A Polícia Federal deflagrou, na manhã desta quarta-feira (11), a terceira fase da Operação Barco de Papel, que apura crimes contra o sistema financeiro relacionados à gestão de recursos da RioPrevidência, fundo de previdência do Estado do Rio de Janeiro.
Durante o cumprimento de mandado de busca e apreensão em um apartamento no 30º andar de um prédio em Balneário Camboriú (SC), um dos ocupantes arremessou pela janela uma mala com dinheiro em espécie. Segundo a PF, foram recolhidos R$ 429 mil que estavam espalhados no chão.
No imóvel, os agentes também apreenderam dois veículos de luxo e dois celulares.
Nesta fase da operação, estão sendo cumpridos dois mandados de busca e apreensão em endereços ligados aos investigados nas cidades de Balneário Camboriú e Itapema, em Santa Catarina. As ordens foram expedidas pela 6ª Vara Federal Criminal do Rio de Janeiro, com base em indícios de obstrução de investigações e ocultação de provas.
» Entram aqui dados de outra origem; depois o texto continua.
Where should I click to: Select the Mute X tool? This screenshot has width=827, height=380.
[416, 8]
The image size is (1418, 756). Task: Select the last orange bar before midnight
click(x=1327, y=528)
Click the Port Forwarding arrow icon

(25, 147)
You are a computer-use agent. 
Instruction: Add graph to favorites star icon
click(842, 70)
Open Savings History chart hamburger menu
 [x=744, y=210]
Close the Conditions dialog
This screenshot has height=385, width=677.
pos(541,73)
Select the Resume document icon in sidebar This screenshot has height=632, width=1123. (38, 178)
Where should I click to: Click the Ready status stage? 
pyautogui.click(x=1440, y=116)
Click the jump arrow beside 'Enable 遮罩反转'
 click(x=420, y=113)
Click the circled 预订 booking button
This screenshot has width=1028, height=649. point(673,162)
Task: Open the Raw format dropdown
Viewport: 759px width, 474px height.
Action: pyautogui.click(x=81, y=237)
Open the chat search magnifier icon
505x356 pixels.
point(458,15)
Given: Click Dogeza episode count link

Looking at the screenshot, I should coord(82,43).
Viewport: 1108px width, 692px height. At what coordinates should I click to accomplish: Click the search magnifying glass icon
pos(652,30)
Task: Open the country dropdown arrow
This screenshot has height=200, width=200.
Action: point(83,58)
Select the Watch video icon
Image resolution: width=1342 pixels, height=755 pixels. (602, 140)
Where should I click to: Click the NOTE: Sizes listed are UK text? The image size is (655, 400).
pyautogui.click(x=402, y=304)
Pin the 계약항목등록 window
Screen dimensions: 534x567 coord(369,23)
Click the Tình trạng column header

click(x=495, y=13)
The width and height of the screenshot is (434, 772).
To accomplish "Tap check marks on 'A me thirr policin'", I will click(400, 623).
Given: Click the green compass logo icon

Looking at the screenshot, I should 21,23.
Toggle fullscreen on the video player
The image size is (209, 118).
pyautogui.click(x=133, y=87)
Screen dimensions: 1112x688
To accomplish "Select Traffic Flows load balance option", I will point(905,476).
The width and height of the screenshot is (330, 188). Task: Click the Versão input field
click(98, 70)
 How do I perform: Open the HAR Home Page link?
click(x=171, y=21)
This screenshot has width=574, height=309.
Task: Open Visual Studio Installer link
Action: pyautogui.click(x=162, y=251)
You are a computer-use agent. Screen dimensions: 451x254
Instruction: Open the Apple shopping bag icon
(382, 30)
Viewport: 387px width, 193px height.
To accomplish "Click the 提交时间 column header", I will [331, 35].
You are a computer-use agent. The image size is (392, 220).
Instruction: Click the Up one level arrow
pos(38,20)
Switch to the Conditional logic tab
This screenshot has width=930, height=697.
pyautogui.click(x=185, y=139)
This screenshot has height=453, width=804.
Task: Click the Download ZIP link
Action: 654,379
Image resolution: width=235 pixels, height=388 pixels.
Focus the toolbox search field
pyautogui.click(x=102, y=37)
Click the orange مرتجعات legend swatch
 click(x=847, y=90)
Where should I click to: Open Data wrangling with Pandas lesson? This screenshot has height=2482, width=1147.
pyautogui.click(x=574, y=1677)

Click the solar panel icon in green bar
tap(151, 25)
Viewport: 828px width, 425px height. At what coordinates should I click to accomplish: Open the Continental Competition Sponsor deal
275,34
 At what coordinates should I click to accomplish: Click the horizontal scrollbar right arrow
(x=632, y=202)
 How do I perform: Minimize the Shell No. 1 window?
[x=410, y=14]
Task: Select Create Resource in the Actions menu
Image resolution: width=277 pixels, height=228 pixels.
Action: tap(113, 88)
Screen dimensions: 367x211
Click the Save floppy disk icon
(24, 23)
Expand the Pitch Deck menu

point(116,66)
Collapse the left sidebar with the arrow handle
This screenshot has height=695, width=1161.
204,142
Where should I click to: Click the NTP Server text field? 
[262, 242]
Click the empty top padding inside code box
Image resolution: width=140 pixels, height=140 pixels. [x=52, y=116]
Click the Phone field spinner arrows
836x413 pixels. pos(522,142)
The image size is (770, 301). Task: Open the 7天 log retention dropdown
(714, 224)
Na semana passada, o ex-presidente da RioPrevidência, Deivis Marcon Antunes, foi preso em Itatiaia (RJ), após retornar dos Estados Unidos. Ele é investigado por suspeita de obstrução de investigação e ocultação de provas.
A operação apura supostas irregularidades na compra de letras financeiras emitidas pelo Banco Master, instituição que foi liquidada pelo Banco Central. De acordo com a investigação, entre novembro de 2023 e julho de 2024, a RioPrevidência teria investido cerca de R$ 970 milhões no banco.
A Polícia Federal informou que as investigações continuam para apurar responsabilidades e possíveis crimes contra o sistema financeiro nacional.